PROBLEM DETAILS => Write every record out again exactly as shown below.

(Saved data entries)

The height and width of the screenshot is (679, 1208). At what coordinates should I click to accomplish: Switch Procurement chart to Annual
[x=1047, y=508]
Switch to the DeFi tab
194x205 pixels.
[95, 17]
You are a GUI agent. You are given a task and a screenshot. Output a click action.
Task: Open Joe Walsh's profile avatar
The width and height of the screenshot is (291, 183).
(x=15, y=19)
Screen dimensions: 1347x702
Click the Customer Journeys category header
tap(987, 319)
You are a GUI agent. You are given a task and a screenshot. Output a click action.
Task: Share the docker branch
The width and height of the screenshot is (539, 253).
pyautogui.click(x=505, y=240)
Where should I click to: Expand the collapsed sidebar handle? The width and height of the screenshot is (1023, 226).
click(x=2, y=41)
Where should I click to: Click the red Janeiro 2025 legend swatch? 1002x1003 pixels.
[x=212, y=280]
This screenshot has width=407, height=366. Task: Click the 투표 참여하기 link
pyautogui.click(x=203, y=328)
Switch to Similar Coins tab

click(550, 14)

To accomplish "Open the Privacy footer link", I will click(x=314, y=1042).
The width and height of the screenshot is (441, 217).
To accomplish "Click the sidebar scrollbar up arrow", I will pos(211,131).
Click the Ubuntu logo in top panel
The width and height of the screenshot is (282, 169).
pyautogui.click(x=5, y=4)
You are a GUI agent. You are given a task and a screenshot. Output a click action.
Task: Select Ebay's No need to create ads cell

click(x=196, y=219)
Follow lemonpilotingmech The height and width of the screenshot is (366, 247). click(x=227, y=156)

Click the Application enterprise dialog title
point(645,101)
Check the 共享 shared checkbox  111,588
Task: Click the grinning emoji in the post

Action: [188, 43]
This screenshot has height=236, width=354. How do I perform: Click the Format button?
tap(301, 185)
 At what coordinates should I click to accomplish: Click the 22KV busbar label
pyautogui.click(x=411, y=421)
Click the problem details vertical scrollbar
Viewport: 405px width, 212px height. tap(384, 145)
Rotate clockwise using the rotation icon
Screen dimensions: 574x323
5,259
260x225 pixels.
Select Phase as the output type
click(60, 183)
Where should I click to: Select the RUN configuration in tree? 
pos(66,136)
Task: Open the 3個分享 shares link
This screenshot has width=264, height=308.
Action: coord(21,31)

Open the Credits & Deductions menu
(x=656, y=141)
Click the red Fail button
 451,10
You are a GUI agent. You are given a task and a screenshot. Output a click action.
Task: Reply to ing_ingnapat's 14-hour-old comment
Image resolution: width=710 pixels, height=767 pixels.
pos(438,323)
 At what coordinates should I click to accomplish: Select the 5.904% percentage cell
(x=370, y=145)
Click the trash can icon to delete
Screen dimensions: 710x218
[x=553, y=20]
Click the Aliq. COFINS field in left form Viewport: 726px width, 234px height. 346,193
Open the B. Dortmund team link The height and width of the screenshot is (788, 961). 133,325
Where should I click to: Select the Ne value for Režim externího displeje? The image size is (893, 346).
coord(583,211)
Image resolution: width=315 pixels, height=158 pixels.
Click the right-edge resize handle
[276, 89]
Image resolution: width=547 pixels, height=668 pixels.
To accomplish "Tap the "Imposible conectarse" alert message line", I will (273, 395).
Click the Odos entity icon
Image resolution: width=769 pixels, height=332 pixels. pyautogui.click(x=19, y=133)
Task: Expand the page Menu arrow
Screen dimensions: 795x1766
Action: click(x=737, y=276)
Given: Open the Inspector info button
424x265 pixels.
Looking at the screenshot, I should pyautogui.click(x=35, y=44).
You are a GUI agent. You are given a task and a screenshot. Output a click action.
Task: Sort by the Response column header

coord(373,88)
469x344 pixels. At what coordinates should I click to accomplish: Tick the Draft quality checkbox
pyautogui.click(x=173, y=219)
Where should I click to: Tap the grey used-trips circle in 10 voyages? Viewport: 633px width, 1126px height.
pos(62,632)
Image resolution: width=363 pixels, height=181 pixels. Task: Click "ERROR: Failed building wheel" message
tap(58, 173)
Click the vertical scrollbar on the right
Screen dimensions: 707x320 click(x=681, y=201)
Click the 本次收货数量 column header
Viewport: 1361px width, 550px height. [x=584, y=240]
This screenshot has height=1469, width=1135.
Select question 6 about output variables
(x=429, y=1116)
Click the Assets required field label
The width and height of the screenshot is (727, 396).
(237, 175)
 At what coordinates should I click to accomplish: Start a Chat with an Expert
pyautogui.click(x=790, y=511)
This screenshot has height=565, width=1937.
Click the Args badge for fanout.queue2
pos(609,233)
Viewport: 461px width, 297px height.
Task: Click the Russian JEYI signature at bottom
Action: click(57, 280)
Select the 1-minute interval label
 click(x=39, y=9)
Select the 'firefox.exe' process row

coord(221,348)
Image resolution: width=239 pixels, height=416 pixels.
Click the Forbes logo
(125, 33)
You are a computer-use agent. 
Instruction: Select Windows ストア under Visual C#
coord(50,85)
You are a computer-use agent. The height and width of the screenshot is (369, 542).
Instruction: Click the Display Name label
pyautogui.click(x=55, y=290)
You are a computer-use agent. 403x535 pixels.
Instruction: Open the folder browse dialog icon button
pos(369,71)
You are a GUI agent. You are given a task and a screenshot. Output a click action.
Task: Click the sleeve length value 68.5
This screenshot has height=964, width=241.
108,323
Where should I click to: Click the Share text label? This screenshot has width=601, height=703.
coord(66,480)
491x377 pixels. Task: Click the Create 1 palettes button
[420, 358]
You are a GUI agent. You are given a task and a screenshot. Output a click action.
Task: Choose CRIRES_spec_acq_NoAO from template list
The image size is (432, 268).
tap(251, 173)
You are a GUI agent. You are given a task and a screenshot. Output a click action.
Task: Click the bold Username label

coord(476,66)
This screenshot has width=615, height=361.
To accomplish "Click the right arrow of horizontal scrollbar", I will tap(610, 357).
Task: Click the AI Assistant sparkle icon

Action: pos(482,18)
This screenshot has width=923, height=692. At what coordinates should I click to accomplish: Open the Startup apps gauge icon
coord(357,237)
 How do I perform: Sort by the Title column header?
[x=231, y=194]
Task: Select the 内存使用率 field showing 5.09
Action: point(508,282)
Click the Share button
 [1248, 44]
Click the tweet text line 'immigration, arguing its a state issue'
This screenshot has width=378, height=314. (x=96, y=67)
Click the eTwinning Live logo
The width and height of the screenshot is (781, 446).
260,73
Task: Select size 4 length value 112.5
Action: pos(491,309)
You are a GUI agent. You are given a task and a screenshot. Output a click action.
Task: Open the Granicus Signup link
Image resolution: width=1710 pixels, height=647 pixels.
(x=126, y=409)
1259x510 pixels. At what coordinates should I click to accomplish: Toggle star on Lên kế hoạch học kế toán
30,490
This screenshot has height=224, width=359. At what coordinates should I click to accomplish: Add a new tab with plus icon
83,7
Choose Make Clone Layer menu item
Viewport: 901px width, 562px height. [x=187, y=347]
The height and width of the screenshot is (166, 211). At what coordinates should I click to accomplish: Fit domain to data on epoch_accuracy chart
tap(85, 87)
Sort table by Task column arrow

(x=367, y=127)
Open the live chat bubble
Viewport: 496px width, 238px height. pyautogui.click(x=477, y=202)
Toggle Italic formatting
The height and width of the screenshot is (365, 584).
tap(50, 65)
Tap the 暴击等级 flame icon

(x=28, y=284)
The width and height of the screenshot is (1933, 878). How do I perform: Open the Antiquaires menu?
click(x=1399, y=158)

WRITTEN REPLY =>
The height and width of the screenshot is (679, 1208). At what coordinates should I click to accomplish: Switch Procurement chart to Annual
[x=1047, y=508]
Switch to the DeFi tab
194x205 pixels.
[95, 17]
You are a GUI agent. You are given a task and a screenshot. Output a click action.
Task: Open Joe Walsh's profile avatar
The width and height of the screenshot is (291, 183).
(x=15, y=19)
Screen dimensions: 1347x702
Click the Customer Journeys category header
tap(987, 319)
You are a GUI agent. You are given a task and a screenshot. Output a click action.
Task: Share the docker branch
The width and height of the screenshot is (539, 253).
pyautogui.click(x=505, y=240)
Where should I click to: Expand the collapsed sidebar handle? The width and height of the screenshot is (1023, 226).
click(x=2, y=41)
Where should I click to: Click the red Janeiro 2025 legend swatch? 1002x1003 pixels.
[x=212, y=280]
This screenshot has width=407, height=366. Task: Click the 투표 참여하기 link
pyautogui.click(x=203, y=328)
Switch to Similar Coins tab

click(550, 14)

To accomplish "Open the Privacy footer link", I will click(x=314, y=1042).
The width and height of the screenshot is (441, 217).
To accomplish "Click the sidebar scrollbar up arrow", I will pos(211,131).
Click the Ubuntu logo in top panel
The width and height of the screenshot is (282, 169).
pyautogui.click(x=5, y=4)
You are a GUI agent. You are given a task and a screenshot. Output a click action.
Task: Select Ebay's No need to create ads cell

click(x=196, y=219)
Follow lemonpilotingmech The height and width of the screenshot is (366, 247). click(x=227, y=156)

Click the Application enterprise dialog title
point(645,101)
Check the 共享 shared checkbox  111,588
Task: Click the grinning emoji in the post

Action: [188, 43]
This screenshot has height=236, width=354. How do I perform: Click the Format button?
tap(301, 185)
 At what coordinates should I click to accomplish: Click the 22KV busbar label
pyautogui.click(x=411, y=421)
Click the problem details vertical scrollbar
Viewport: 405px width, 212px height. tap(384, 145)
Rotate clockwise using the rotation icon
Screen dimensions: 574x323
5,259
260x225 pixels.
Select Phase as the output type
click(60, 183)
Where should I click to: Select the RUN configuration in tree? 
pos(66,136)
Task: Open the 3個分享 shares link
This screenshot has width=264, height=308.
Action: coord(21,31)

Open the Credits & Deductions menu
(x=656, y=141)
Click the red Fail button
 451,10
You are a GUI agent. You are given a task and a screenshot. Output a click action.
Task: Reply to ing_ingnapat's 14-hour-old comment
Image resolution: width=710 pixels, height=767 pixels.
pos(438,323)
 At what coordinates should I click to accomplish: Select the 5.904% percentage cell
(x=370, y=145)
Click the trash can icon to delete
Screen dimensions: 710x218
[x=553, y=20]
Click the Aliq. COFINS field in left form Viewport: 726px width, 234px height. 346,193
Open the B. Dortmund team link The height and width of the screenshot is (788, 961). 133,325
Where should I click to: Select the Ne value for Režim externího displeje? The image size is (893, 346).
coord(583,211)
Image resolution: width=315 pixels, height=158 pixels.
Click the right-edge resize handle
[276, 89]
Image resolution: width=547 pixels, height=668 pixels.
To accomplish "Tap the "Imposible conectarse" alert message line", I will (273, 395).
Click the Odos entity icon
Image resolution: width=769 pixels, height=332 pixels. pyautogui.click(x=19, y=133)
Task: Expand the page Menu arrow
Screen dimensions: 795x1766
Action: click(x=737, y=276)
Given: Open the Inspector info button
424x265 pixels.
Looking at the screenshot, I should pyautogui.click(x=35, y=44).
You are a GUI agent. You are given a task and a screenshot. Output a click action.
Task: Sort by the Response column header

coord(373,88)
469x344 pixels. At what coordinates should I click to accomplish: Tick the Draft quality checkbox
pyautogui.click(x=173, y=219)
Where should I click to: Tap the grey used-trips circle in 10 voyages? Viewport: 633px width, 1126px height.
pos(62,632)
Image resolution: width=363 pixels, height=181 pixels. Task: Click "ERROR: Failed building wheel" message
tap(58, 173)
Click the vertical scrollbar on the right
Screen dimensions: 707x320 click(x=681, y=201)
Click the 本次收货数量 column header
Viewport: 1361px width, 550px height. [x=584, y=240]
This screenshot has height=1469, width=1135.
Select question 6 about output variables
(x=429, y=1116)
Click the Assets required field label
The width and height of the screenshot is (727, 396).
(237, 175)
 At what coordinates should I click to accomplish: Start a Chat with an Expert
pyautogui.click(x=790, y=511)
This screenshot has height=565, width=1937.
Click the Args badge for fanout.queue2
pos(609,233)
Viewport: 461px width, 297px height.
Task: Click the Russian JEYI signature at bottom
Action: click(57, 280)
Select the 1-minute interval label
 click(x=39, y=9)
Select the 'firefox.exe' process row

coord(221,348)
Image resolution: width=239 pixels, height=416 pixels.
Click the Forbes logo
(125, 33)
You are a computer-use agent. 
Instruction: Select Windows ストア under Visual C#
coord(50,85)
You are a computer-use agent. The height and width of the screenshot is (369, 542).
Instruction: Click the Display Name label
pyautogui.click(x=55, y=290)
You are a computer-use agent. 403x535 pixels.
Instruction: Open the folder browse dialog icon button
pos(369,71)
You are a GUI agent. You are given a task and a screenshot. Output a click action.
Task: Click the sleeve length value 68.5
This screenshot has height=964, width=241.
108,323
Where should I click to: Click the Share text label? This screenshot has width=601, height=703.
coord(66,480)
491x377 pixels. Task: Click the Create 1 palettes button
[420, 358]
You are a GUI agent. You are given a task and a screenshot. Output a click action.
Task: Choose CRIRES_spec_acq_NoAO from template list
The image size is (432, 268).
tap(251, 173)
You are a GUI agent. You are given a task and a screenshot. Output a click action.
Task: Click the bold Username label

coord(476,66)
This screenshot has width=615, height=361.
To accomplish "Click the right arrow of horizontal scrollbar", I will tap(610, 357).
Task: Click the AI Assistant sparkle icon

Action: pos(482,18)
This screenshot has width=923, height=692. At what coordinates should I click to accomplish: Open the Startup apps gauge icon
coord(357,237)
 How do I perform: Sort by the Title column header?
[x=231, y=194]
Task: Select the 内存使用率 field showing 5.09
Action: point(508,282)
Click the Share button
 [1248, 44]
Click the tweet text line 'immigration, arguing its a state issue'
This screenshot has width=378, height=314. (x=96, y=67)
Click the eTwinning Live logo
The width and height of the screenshot is (781, 446).
260,73
Task: Select size 4 length value 112.5
Action: pos(491,309)
You are a GUI agent. You are given a task and a screenshot. Output a click action.
Task: Open the Granicus Signup link
Image resolution: width=1710 pixels, height=647 pixels.
(x=126, y=409)
1259x510 pixels. At what coordinates should I click to accomplish: Toggle star on Lên kế hoạch học kế toán
30,490
This screenshot has height=224, width=359. At what coordinates should I click to accomplish: Add a new tab with plus icon
83,7
Choose Make Clone Layer menu item
Viewport: 901px width, 562px height. [x=187, y=347]
The height and width of the screenshot is (166, 211). At what coordinates should I click to accomplish: Fit domain to data on epoch_accuracy chart
tap(85, 87)
Sort table by Task column arrow

(x=367, y=127)
Open the live chat bubble
Viewport: 496px width, 238px height. pyautogui.click(x=477, y=202)
Toggle Italic formatting
The height and width of the screenshot is (365, 584).
tap(50, 65)
Tap the 暴击等级 flame icon

(x=28, y=284)
The width and height of the screenshot is (1933, 878). How do I perform: Open the Antiquaires menu?
click(x=1399, y=158)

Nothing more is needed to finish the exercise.